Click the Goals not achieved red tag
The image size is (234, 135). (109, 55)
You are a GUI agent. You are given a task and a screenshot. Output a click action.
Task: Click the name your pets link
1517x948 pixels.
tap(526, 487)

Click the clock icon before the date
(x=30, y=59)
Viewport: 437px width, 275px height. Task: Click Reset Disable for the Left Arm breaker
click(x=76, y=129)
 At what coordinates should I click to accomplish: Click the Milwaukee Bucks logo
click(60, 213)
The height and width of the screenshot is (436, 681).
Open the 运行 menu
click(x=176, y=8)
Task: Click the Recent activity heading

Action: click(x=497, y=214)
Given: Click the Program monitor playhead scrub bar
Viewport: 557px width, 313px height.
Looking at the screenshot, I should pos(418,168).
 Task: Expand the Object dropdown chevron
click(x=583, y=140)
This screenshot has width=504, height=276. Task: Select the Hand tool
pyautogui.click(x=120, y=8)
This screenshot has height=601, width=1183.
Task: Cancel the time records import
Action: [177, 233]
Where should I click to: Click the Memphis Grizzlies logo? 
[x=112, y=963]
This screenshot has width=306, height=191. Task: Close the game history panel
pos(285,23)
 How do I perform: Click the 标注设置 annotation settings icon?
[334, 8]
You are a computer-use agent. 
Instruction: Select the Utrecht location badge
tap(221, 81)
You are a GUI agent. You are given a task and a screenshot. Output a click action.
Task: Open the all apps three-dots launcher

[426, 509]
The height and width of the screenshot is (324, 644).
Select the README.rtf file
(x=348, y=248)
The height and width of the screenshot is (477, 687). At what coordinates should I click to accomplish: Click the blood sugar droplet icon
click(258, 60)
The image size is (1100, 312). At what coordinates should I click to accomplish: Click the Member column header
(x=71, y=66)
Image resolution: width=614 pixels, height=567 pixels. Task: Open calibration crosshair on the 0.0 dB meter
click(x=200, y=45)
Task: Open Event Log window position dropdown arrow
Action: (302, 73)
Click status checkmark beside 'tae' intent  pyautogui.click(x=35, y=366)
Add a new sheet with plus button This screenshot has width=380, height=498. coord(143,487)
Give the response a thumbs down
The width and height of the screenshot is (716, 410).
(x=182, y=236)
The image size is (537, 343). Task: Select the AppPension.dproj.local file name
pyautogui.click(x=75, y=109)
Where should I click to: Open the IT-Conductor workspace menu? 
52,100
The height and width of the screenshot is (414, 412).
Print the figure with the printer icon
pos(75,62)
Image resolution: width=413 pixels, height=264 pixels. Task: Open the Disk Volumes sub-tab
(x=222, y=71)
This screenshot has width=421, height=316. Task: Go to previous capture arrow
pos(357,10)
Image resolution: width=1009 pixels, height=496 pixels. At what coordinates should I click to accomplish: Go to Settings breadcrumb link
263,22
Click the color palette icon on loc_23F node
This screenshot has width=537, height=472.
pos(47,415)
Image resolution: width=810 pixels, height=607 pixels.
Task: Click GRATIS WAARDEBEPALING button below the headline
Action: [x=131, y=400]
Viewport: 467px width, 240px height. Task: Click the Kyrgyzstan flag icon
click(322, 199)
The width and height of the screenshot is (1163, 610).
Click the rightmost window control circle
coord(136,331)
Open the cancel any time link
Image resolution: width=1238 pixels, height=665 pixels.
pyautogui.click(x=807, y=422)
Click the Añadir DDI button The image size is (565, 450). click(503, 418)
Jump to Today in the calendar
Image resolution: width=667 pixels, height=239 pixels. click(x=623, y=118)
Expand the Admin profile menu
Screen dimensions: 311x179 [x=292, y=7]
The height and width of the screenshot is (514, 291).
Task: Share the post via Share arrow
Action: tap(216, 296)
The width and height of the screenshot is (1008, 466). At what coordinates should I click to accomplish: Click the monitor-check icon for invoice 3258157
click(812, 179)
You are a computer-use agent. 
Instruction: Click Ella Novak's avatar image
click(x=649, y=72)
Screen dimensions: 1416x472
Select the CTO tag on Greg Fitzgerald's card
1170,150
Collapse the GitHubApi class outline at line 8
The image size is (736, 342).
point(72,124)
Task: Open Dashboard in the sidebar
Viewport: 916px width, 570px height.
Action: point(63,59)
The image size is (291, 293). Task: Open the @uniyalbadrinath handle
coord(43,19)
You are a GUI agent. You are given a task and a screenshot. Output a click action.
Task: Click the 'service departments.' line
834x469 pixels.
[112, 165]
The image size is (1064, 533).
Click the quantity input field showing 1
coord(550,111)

----------------------------------------

§ What this task involves: Please output the lines above without changing anything.

§ Result:
Click the Goals not achieved red tag
The image size is (234, 135). (109, 55)
You are a GUI agent. You are given a task and a screenshot. Output a click action.
Task: Click the name your pets link
1517x948 pixels.
tap(526, 487)

Click the clock icon before the date
(x=30, y=59)
Viewport: 437px width, 275px height. Task: Click Reset Disable for the Left Arm breaker
click(x=76, y=129)
 At what coordinates should I click to accomplish: Click the Milwaukee Bucks logo
click(60, 213)
The height and width of the screenshot is (436, 681).
Open the 运行 menu
click(x=176, y=8)
Task: Click the Recent activity heading

Action: click(x=497, y=214)
Given: Click the Program monitor playhead scrub bar
Viewport: 557px width, 313px height.
Looking at the screenshot, I should pos(418,168).
 Task: Expand the Object dropdown chevron
click(x=583, y=140)
This screenshot has width=504, height=276. Task: Select the Hand tool
pyautogui.click(x=120, y=8)
This screenshot has height=601, width=1183.
Task: Cancel the time records import
Action: [177, 233]
Where should I click to: Click the Memphis Grizzlies logo? 
[x=112, y=963]
This screenshot has width=306, height=191. Task: Close the game history panel
pos(285,23)
 How do I perform: Click the 标注设置 annotation settings icon?
[334, 8]
You are a computer-use agent. 
Instruction: Select the Utrecht location badge
tap(221, 81)
You are a GUI agent. You are given a task and a screenshot. Output a click action.
Task: Open the all apps three-dots launcher

[426, 509]
The height and width of the screenshot is (324, 644).
Select the README.rtf file
(x=348, y=248)
The height and width of the screenshot is (477, 687). At what coordinates should I click to accomplish: Click the blood sugar droplet icon
click(258, 60)
The image size is (1100, 312). At what coordinates should I click to accomplish: Click the Member column header
(x=71, y=66)
Image resolution: width=614 pixels, height=567 pixels. Task: Open calibration crosshair on the 0.0 dB meter
click(x=200, y=45)
Task: Open Event Log window position dropdown arrow
Action: (302, 73)
Click status checkmark beside 'tae' intent  pyautogui.click(x=35, y=366)
Add a new sheet with plus button This screenshot has width=380, height=498. coord(143,487)
Give the response a thumbs down
The width and height of the screenshot is (716, 410).
(x=182, y=236)
The image size is (537, 343). Task: Select the AppPension.dproj.local file name
pyautogui.click(x=75, y=109)
Where should I click to: Open the IT-Conductor workspace menu? 
52,100
The height and width of the screenshot is (414, 412).
Print the figure with the printer icon
pos(75,62)
Image resolution: width=413 pixels, height=264 pixels. Task: Open the Disk Volumes sub-tab
(x=222, y=71)
This screenshot has width=421, height=316. Task: Go to previous capture arrow
pos(357,10)
Image resolution: width=1009 pixels, height=496 pixels. At what coordinates should I click to accomplish: Go to Settings breadcrumb link
263,22
Click the color palette icon on loc_23F node
This screenshot has width=537, height=472.
pos(47,415)
Image resolution: width=810 pixels, height=607 pixels.
Task: Click GRATIS WAARDEBEPALING button below the headline
Action: [x=131, y=400]
Viewport: 467px width, 240px height. Task: Click the Kyrgyzstan flag icon
click(322, 199)
The width and height of the screenshot is (1163, 610).
Click the rightmost window control circle
coord(136,331)
Open the cancel any time link
Image resolution: width=1238 pixels, height=665 pixels.
pyautogui.click(x=807, y=422)
Click the Añadir DDI button The image size is (565, 450). click(503, 418)
Jump to Today in the calendar
Image resolution: width=667 pixels, height=239 pixels. click(x=623, y=118)
Expand the Admin profile menu
Screen dimensions: 311x179 [x=292, y=7]
The height and width of the screenshot is (514, 291).
Task: Share the post via Share arrow
Action: tap(216, 296)
The width and height of the screenshot is (1008, 466). At what coordinates should I click to accomplish: Click the monitor-check icon for invoice 3258157
click(812, 179)
You are a computer-use agent. 
Instruction: Click Ella Novak's avatar image
click(x=649, y=72)
Screen dimensions: 1416x472
Select the CTO tag on Greg Fitzgerald's card
1170,150
Collapse the GitHubApi class outline at line 8
The image size is (736, 342).
point(72,124)
Task: Open Dashboard in the sidebar
Viewport: 916px width, 570px height.
Action: point(63,59)
The image size is (291, 293). Task: Open the @uniyalbadrinath handle
coord(43,19)
You are a GUI agent. You are given a task and a screenshot. Output a click action.
Task: Click the 'service departments.' line
834x469 pixels.
[112, 165]
The image size is (1064, 533).
Click the quantity input field showing 1
coord(550,111)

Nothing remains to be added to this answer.